OUEST-FRANCE – Marion GONIDEC
Le cristal et la rocaille, ce timbre magique, sur un fil, des textes mondes et une présence qui peut faire songer à Colette Magny, à Danielle Messia, à Mama Béa, à Ferré aussi. Autant de comparaisons qui n’ôtent rien à la singularité d’Annkrist, de retour après un silence artistique long de vingt ans.
« Je fais partie des gens qui ont trouvé pourquoi ils étaient nés, pour chanter, enfin je suppose. De toute façon, tout finira par une chanson. La question que je me pose, mon obsession si l’on veut, c’est de savoir si cette chanson est digne de vous. » L’artiste, inconnue des unes il y a encore quelques mois, voix tumultueuse et radicale d’une jeunesse pour les autres, a fait son apparition, dimanche, à la librairie Les Métamorphoses, après un premier rendez-vous à Brest.
La ténacité du journaliste Jean-Luc Porquet a payé et les cinq albums vinyles d’Annkrist, produits puis autoproduits entre 1975 et 1986 (Annkrist, Tendre est ma nuit, Batik original, Bleu Cobalt, Ange de nuit), sont désormais réédités et disponibles en coffret CD, « Annkrist, enchantée ». Plus un ouvrage de textes des chansons, d’inédits et de photographies, paru en 2021 chez Goater.
« Je ne l’ai pas chantée depuis un millénaire »

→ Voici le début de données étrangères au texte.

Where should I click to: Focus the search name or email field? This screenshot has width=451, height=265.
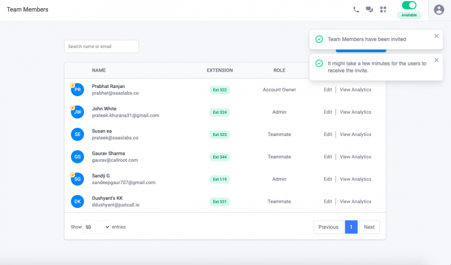(101, 46)
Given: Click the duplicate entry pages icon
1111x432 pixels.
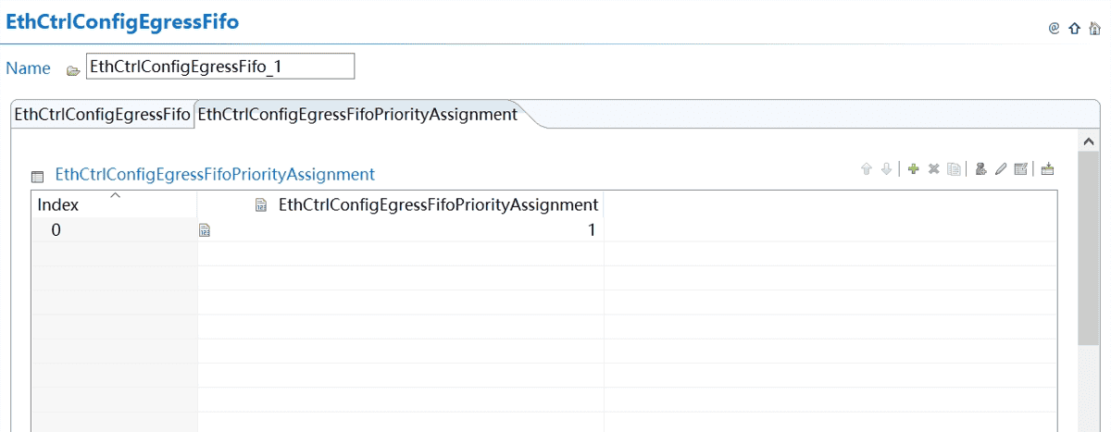Looking at the screenshot, I should [x=954, y=169].
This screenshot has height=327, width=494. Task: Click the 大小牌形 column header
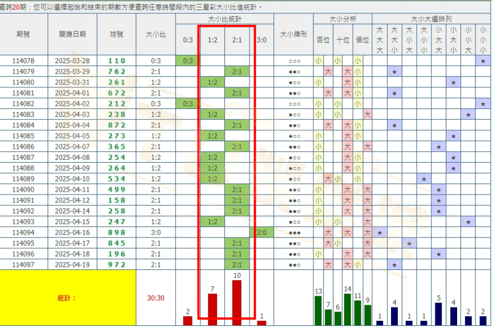[x=293, y=34]
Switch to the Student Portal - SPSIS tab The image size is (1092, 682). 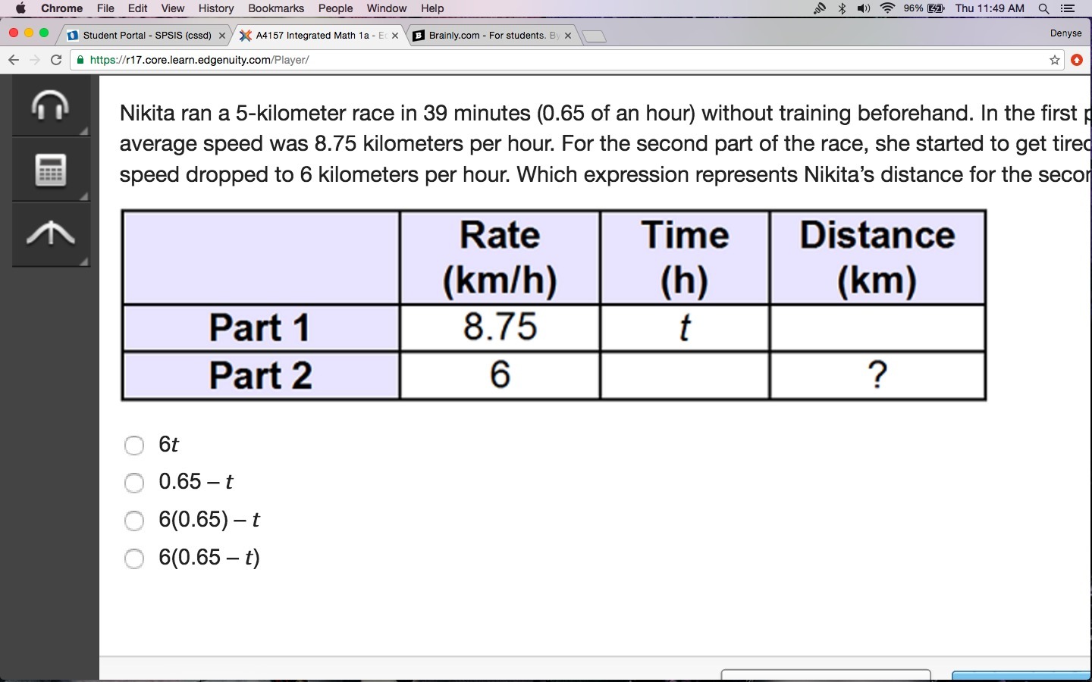coord(146,36)
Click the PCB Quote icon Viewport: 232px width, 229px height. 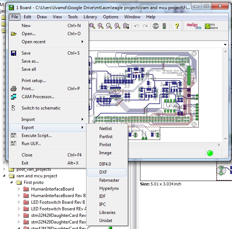pos(210,26)
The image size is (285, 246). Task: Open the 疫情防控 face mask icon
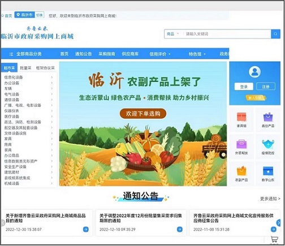268,144
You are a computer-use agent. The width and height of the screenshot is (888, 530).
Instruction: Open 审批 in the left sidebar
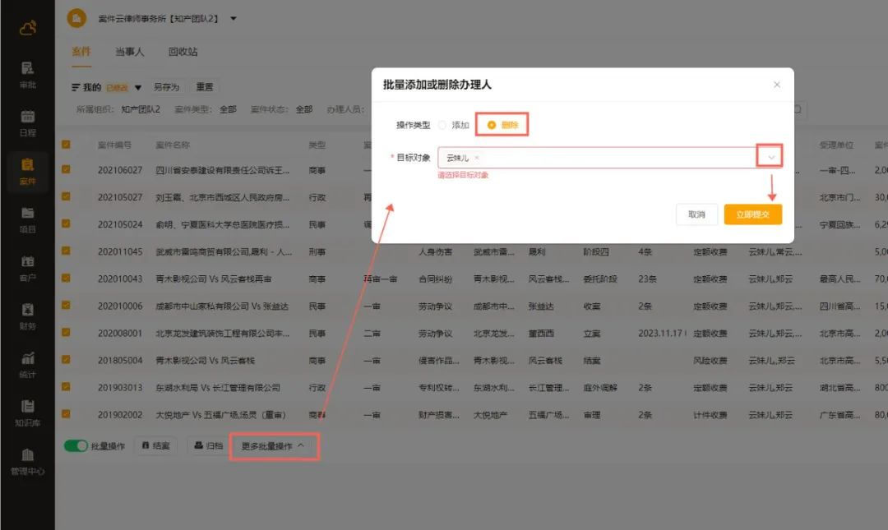click(x=27, y=74)
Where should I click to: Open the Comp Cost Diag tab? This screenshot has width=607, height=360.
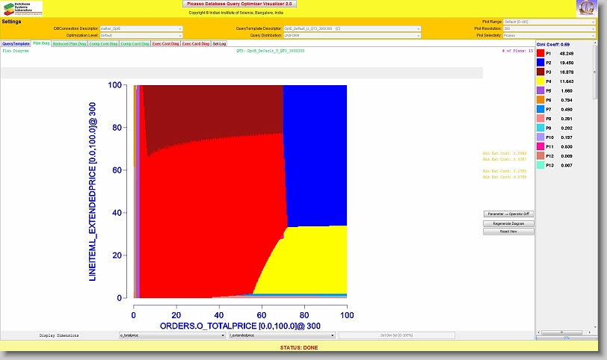coord(105,43)
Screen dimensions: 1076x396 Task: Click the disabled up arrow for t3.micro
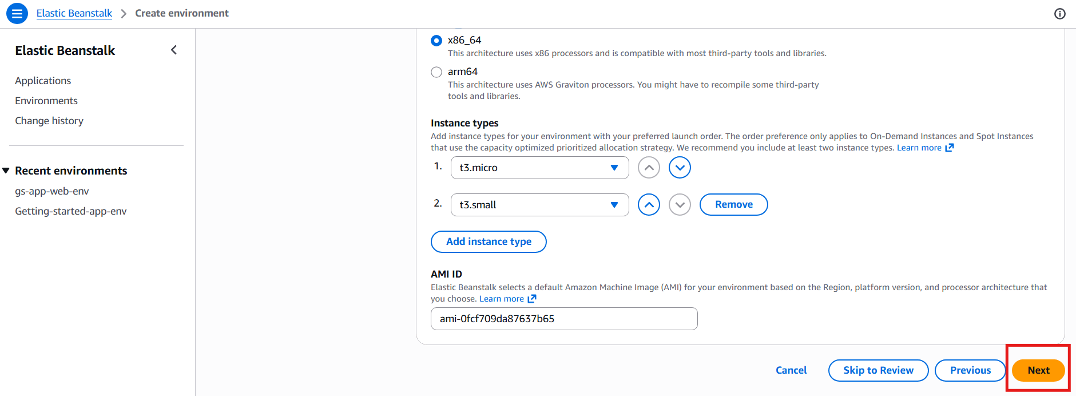pyautogui.click(x=649, y=168)
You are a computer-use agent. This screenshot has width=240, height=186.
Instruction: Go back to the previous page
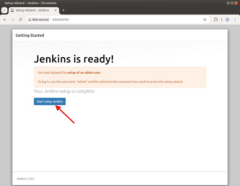tap(5, 20)
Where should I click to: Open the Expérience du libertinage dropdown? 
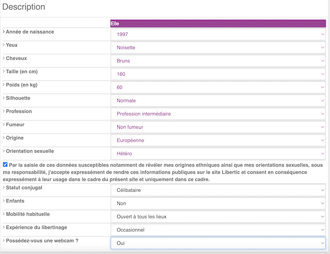[218, 229]
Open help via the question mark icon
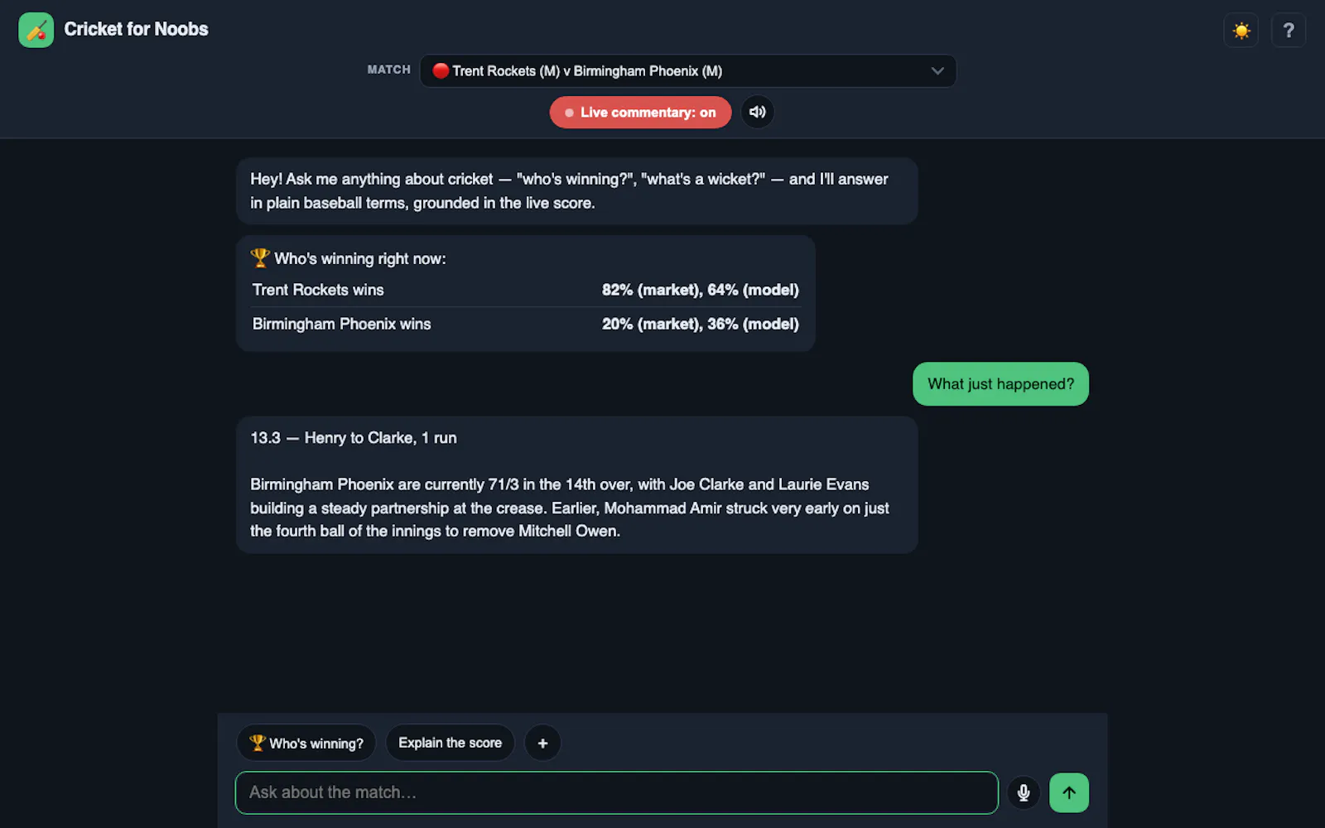The image size is (1325, 828). pos(1289,31)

De son humour abrasif, elle n’a rien perdu. Comme lorsqu’elle évoque les mutations du monde de la chanson et l’époque où elle est allée jusqu’à presser elle-même ses disques. « Le nerf de la guerre, c’est le fric et le fric, j’en ai pas, j’en ai jamais eu. D’ailleurs je vous remercie tous car en ce qui me concerne, je suis au minimum vieillesse, grâce à la solidarité, grâce à vous », lâche-t-elle.

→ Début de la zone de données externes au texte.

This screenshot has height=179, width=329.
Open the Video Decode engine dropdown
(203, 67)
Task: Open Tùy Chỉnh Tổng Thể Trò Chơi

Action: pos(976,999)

« C’est un petit miracle »
Pour cette rencontre suspendue, les gens poireautaient dans le froid, dès 17 h, dimanche, à la porte de la librairie. Accompagnée du musicien Yann Honoré au cellobasse, Annkrist a repris quatre chansons dont Prison 101. « Je ne l’ai pas chantée depuis un millénaire, j’ai demandé l’aimable autorisation de mon fils puisque dans cette chanson, je dis que je n’enfanterai jamais. » Rires dans la salle. « Je la connais depuis l’époque de la coopérative Névénoé (coopérative d’expression populaire et label de musique basé à Morlaix, fondée par Patrick Ewen et Gérard Delahaye en 1973, rejointe par Melaine Favennec avec Kristen Noguès, Annkrist, Yvon Le Men), raconte Yann Honoré. « Puis, j’ai eu le plaisir de jouer avec Annkrist en 1997, à Glomel, à l’initiative de Cécile Borne. Nous avions répété chez elle, avec Jacques Pellen, à l’époque. Nous nous sommes vus, épisodiquement. Et Cécile m’a rappelé là, il y a peu. Cela s’est fait spontanément, les choses arrivent, très vite. C’est un petit miracle.»

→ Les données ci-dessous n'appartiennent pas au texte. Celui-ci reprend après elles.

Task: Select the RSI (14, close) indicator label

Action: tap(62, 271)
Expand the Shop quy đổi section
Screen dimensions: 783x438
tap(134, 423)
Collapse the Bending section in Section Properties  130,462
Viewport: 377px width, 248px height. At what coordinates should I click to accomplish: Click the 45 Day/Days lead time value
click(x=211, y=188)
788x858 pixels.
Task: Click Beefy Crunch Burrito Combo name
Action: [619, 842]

« Ce disque, on va le faire »
Cécile Borne, artiste, plasticienne et chorégraphe, est une proche de très longue date de l’artiste. « J’étais gamine quand je l’ai connue, mon père faisait partie de Névénoé, il était musicien. C’était pendant toute cette émulation des années 70, Annkrist m’avait prise sous son aile. Quand elle a quitté la Bretagne, j’habitais Paris. J’ai été l’une des seules à garder le contact avec elle. C’est quelque chose qui vient de loin, elle jalonne mon parcours, ses chansons m’habitent complètement. C’est une grande amitié, complicité. Ce soir, c’est beaucoup d’émotion, enfin, enfin… », confie cette dernière. Plus question pour Annkrist de s’évanouir dans la brume. « Oui, ce disque, on va le faire », assure-t-elle en réponse à une question dans le public. « Et pour les textes, disons que j’ai tant composé de chansons que même si j’entrais en studio tous les jours, je pourrais pas suivre », assure-t-elle.
« J’ai été saisie par cette voix, ce phrasé particulier, il y a là une révolte qui couve, c’est viscéral. C’est un diamant. Des personnes qui sont capables de mettre ainsi leur âme à nue, il faut les rencontrer. Il n’y a que l’amour et l’art qui comptent dans la vie, non ? », livre Céline, venue en famille avec Sébastien et Adelaïde, et qui confie avoir été « émue aux larmes à certains moments ».